• _THE TASK_: Return each of the following items word for word, with nothing changed.

[Saved entries]
····················

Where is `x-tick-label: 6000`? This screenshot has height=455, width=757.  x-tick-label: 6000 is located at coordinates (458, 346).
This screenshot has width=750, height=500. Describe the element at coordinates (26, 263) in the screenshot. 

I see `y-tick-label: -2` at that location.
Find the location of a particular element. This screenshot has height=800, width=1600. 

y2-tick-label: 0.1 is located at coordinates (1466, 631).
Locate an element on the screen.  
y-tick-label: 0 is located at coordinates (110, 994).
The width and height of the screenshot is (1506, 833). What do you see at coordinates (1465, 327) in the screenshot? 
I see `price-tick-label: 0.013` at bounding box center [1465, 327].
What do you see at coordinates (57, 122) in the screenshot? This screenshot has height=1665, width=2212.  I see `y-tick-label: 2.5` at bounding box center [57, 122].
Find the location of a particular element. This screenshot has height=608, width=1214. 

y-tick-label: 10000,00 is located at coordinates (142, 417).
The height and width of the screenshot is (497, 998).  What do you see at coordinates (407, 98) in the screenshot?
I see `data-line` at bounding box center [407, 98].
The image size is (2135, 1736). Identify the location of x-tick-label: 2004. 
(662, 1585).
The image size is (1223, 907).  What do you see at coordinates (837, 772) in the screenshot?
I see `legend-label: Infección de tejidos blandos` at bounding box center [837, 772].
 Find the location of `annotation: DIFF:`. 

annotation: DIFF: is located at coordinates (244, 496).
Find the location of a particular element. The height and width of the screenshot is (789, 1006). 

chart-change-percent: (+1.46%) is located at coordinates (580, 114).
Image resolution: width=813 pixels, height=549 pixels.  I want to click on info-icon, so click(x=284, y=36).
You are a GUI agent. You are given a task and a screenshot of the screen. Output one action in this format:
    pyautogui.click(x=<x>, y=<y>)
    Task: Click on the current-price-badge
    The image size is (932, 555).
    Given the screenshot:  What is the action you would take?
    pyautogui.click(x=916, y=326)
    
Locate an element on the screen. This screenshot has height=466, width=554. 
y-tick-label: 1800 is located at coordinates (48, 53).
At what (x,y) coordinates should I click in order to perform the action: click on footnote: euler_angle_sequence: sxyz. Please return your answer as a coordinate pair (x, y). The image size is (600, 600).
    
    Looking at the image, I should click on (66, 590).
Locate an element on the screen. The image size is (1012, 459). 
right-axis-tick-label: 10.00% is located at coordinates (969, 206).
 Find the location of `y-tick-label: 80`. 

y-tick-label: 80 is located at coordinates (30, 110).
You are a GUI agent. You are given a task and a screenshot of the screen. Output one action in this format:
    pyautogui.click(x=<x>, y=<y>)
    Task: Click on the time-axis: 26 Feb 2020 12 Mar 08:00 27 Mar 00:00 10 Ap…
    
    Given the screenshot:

····················

• _SOLUTION_:
Where is `x-tick-label: 6000`? This screenshot has height=455, width=757.  x-tick-label: 6000 is located at coordinates (458, 346).
This screenshot has width=750, height=500. Describe the element at coordinates (26, 263) in the screenshot. 

I see `y-tick-label: -2` at that location.
Find the location of a particular element. This screenshot has height=800, width=1600. 

y2-tick-label: 0.1 is located at coordinates (1466, 631).
Locate an element on the screen.  
y-tick-label: 0 is located at coordinates (110, 994).
The width and height of the screenshot is (1506, 833). What do you see at coordinates (1465, 327) in the screenshot? 
I see `price-tick-label: 0.013` at bounding box center [1465, 327].
What do you see at coordinates (57, 122) in the screenshot? This screenshot has height=1665, width=2212.  I see `y-tick-label: 2.5` at bounding box center [57, 122].
Find the location of a particular element. This screenshot has height=608, width=1214. 

y-tick-label: 10000,00 is located at coordinates (142, 417).
The height and width of the screenshot is (497, 998).  What do you see at coordinates (407, 98) in the screenshot?
I see `data-line` at bounding box center [407, 98].
The image size is (2135, 1736). Identify the location of x-tick-label: 2004. 
(662, 1585).
The image size is (1223, 907).  What do you see at coordinates (837, 772) in the screenshot?
I see `legend-label: Infección de tejidos blandos` at bounding box center [837, 772].
 Find the location of `annotation: DIFF:`. 

annotation: DIFF: is located at coordinates (244, 496).
Find the location of a particular element. The height and width of the screenshot is (789, 1006). 

chart-change-percent: (+1.46%) is located at coordinates (580, 114).
Image resolution: width=813 pixels, height=549 pixels.  I want to click on info-icon, so click(x=284, y=36).
You are a GUI agent. You are given a task and a screenshot of the screen. Output one action in this format:
    pyautogui.click(x=<x>, y=<y>)
    Task: Click on the current-price-badge
    The image size is (932, 555).
    Given the screenshot:  What is the action you would take?
    pyautogui.click(x=916, y=326)
    
Locate an element on the screen. This screenshot has height=466, width=554. 
y-tick-label: 1800 is located at coordinates (48, 53).
At what (x,y) coordinates should I click in order to perform the action: click on footnote: euler_angle_sequence: sxyz. Please return your answer as a coordinate pair (x, y). The image size is (600, 600).
    
    Looking at the image, I should click on (66, 590).
Locate an element on the screen. The image size is (1012, 459). 
right-axis-tick-label: 10.00% is located at coordinates (969, 206).
 Find the location of `y-tick-label: 80`. 

y-tick-label: 80 is located at coordinates (30, 110).
You are a GUI agent. You are given a task and a screenshot of the screen. Output one action in this format:
    pyautogui.click(x=<x>, y=<y>)
    Task: Click on the time-axis: 26 Feb 2020 12 Mar 08:00 27 Mar 00:00 10 Ap…
    
    Given the screenshot:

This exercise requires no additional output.